■ **FRAGMENTO DEL DOCUMENTO**:

==*==

Desde el primer minuto de juego se vieron las intenciones de cada uno. River, urgido por un presente lleno de fantasmas, en el que no le sale una, fue a presionar bien arriba en el campo rival. El objetivo era tener la pelota aunque muchas veces no sepa que hacer con ella. Boca, a pesar de que se trataba de otro torneo, jugó con la parsimonia y comodidad con la que lo hace en la Superliga, el torneo en el que marcha puntero desde hace más de un año y le lleva 23 puntos a su eterno rival. El mismo con el que se reencontraba esta noche en Mendoza, a 1.000 kilómetros de Buenos Aires. El objetivo, aprovechar la lentitud de los defensas rivales y esperar algún error que deje a sus delanteros mano a mano con Armani, que mostró seguridad en las tres primeras jugadas serias de ataque en su área.

==*==

■ **MATERIAL PROPORCIONADO**:
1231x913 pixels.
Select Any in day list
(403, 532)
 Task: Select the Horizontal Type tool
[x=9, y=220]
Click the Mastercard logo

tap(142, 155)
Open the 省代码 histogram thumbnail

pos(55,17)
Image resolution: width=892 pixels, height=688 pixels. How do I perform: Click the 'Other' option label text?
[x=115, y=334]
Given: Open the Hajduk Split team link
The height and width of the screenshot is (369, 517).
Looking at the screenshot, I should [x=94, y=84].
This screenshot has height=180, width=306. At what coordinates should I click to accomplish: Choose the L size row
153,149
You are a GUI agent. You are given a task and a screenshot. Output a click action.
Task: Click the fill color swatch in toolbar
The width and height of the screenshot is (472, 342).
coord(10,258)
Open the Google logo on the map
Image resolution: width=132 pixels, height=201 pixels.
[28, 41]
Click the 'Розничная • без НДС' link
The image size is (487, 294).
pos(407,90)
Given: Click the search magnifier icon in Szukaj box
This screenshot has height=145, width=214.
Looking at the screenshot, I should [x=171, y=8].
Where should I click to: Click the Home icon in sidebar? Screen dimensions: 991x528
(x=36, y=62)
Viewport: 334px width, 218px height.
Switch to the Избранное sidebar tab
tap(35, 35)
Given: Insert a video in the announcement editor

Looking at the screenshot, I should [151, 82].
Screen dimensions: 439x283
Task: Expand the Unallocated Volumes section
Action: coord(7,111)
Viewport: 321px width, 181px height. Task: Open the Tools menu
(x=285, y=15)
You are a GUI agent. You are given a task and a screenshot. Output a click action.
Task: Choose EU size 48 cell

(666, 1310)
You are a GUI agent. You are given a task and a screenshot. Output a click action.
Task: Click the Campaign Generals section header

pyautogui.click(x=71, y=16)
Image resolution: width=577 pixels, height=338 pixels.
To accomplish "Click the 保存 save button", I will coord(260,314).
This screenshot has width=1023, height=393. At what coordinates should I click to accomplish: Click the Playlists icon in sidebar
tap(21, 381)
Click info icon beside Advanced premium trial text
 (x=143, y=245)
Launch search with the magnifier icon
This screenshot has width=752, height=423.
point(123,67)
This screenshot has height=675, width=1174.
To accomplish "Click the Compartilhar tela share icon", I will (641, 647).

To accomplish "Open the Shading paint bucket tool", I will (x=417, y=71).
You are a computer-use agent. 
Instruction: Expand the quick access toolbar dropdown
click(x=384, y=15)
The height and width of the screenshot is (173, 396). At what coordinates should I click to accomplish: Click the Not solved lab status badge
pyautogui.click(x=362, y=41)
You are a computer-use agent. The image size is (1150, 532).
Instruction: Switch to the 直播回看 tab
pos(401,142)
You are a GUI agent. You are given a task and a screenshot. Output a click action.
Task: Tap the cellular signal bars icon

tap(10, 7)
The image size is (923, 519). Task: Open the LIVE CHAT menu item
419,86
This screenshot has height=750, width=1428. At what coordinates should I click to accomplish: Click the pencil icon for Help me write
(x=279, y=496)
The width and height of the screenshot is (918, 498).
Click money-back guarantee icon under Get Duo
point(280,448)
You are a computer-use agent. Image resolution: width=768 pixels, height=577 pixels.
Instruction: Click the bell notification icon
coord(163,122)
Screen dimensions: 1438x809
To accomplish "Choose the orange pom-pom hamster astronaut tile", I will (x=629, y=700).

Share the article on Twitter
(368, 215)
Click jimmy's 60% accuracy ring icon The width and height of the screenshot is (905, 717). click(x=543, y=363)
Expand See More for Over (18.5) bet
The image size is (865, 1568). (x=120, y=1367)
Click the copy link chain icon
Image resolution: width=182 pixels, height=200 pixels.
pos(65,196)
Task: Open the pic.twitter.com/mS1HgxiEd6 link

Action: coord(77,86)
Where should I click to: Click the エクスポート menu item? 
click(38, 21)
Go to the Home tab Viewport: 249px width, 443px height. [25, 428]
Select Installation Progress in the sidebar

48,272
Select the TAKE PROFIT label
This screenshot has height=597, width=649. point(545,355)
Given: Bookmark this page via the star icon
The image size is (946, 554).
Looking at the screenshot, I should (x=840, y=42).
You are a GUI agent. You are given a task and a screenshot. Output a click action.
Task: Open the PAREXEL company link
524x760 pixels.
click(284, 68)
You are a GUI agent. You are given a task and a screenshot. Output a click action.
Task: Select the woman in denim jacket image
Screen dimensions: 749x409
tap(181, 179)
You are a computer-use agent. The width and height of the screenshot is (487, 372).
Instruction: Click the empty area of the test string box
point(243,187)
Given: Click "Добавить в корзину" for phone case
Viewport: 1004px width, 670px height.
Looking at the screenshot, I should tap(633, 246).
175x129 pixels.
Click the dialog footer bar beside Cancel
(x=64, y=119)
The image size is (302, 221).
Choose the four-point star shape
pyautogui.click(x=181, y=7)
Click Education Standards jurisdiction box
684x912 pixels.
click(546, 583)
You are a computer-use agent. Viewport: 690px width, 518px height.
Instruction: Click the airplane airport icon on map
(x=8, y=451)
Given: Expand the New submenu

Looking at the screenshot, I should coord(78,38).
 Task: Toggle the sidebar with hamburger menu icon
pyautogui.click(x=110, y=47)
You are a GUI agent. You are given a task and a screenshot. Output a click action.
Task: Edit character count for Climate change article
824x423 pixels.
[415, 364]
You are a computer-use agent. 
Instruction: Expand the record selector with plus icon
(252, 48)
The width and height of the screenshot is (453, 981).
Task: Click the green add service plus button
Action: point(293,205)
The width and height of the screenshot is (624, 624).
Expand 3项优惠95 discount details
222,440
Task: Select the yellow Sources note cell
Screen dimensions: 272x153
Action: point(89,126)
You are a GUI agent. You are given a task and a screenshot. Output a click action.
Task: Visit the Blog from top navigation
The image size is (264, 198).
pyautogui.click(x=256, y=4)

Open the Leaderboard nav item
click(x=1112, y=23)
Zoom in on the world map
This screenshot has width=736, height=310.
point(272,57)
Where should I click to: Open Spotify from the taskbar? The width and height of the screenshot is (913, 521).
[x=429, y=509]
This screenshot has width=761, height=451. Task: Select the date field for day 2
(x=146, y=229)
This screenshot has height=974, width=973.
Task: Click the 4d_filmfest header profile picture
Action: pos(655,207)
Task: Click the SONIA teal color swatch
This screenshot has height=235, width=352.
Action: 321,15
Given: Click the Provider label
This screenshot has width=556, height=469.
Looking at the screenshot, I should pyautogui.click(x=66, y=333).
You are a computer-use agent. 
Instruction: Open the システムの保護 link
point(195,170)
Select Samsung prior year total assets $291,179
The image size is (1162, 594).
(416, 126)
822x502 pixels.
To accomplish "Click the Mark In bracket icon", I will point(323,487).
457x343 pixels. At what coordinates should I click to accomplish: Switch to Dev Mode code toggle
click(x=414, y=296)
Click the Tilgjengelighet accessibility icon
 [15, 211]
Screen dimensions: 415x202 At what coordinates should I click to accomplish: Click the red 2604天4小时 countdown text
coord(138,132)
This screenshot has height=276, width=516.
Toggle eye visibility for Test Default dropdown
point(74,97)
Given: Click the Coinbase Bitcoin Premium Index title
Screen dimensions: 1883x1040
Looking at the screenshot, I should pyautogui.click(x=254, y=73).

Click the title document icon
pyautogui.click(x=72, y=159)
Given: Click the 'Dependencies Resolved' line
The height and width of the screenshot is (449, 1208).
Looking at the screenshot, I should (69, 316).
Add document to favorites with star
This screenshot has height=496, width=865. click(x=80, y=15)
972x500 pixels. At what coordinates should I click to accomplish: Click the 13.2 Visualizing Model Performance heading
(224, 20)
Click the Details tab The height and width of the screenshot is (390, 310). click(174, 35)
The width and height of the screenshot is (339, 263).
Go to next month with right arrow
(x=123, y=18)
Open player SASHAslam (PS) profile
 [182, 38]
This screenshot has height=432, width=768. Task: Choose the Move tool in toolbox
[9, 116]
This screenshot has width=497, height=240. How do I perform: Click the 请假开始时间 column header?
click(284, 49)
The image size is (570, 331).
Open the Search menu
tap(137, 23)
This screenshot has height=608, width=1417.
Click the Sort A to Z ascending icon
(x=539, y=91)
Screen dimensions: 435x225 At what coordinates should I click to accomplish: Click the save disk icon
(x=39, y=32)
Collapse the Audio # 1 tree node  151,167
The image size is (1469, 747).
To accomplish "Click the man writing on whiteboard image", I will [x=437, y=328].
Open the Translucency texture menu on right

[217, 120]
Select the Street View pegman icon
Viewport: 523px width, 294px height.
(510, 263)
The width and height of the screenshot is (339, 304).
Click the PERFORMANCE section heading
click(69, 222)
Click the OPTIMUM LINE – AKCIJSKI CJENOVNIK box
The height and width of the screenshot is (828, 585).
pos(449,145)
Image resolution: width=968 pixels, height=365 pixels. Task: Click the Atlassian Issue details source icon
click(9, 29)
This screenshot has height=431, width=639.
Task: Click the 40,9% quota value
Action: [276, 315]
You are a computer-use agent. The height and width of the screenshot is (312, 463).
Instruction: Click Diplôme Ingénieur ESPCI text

==*==

■ **PREGUNTAS DEL MATERIAL**:
1. Según el fragmento sobre el partido entre River y Boca, ¿cuántos puntos le lleva Boca a River en la Superliga?
2. Prosigue el fragmento sobre el partido entre River y Boca a partir de su última oración.

■ **RESPUESTAS POR PUNTO**:
1. Le lleva 23 puntos.

2.
Sin embargo, el orgullo herido de los de Gallardo, especialistas en los “mata mata”, fue suficiente para conseguir la ventaja parcial. Un centro perdido quedó en los pies de Ignacio Fernández, uno de los mejores del conjunto millonario, y en lugar de mandar el centro, combinó con el Pity Martínez que le devolvió el balón para que remate, pero fue trancado por Cardona y el árbitro cobró penal. A los 18 minutos, Martínez lo cambió por gol y River se puso en ventaja. A partir de allí, comenzó otro partido. Un partido en el que Boca no pudo salir del aburguesamiento con el que entró en el campo y sus líneas quedaron desconectadas, como la mayoría de los móviles presentes en el estadio, a pesar del anunciado debut del “anillo digital” con WiFi gratis para todos, y que fue para nadie.

Boca salió a buscar el empate en el segundo tiempo pero se encontró con una muralla digna de un sueño de Donald Trump. A poco más de tres meses de llegar a River, Franco Armani tuvo su noche consagratoria. El portero tuvo al menos cuatro intervenciones que eran seguras caídas, y que resolvió con personalidad, sobre todo en una doble tapada ante Fabra y Nández que terminó con una contra letal manejada por la otra figura del encuentro, Ignacio Fernández, y el gol de otro Ignacio, Scocco, para poner el 2 a 0.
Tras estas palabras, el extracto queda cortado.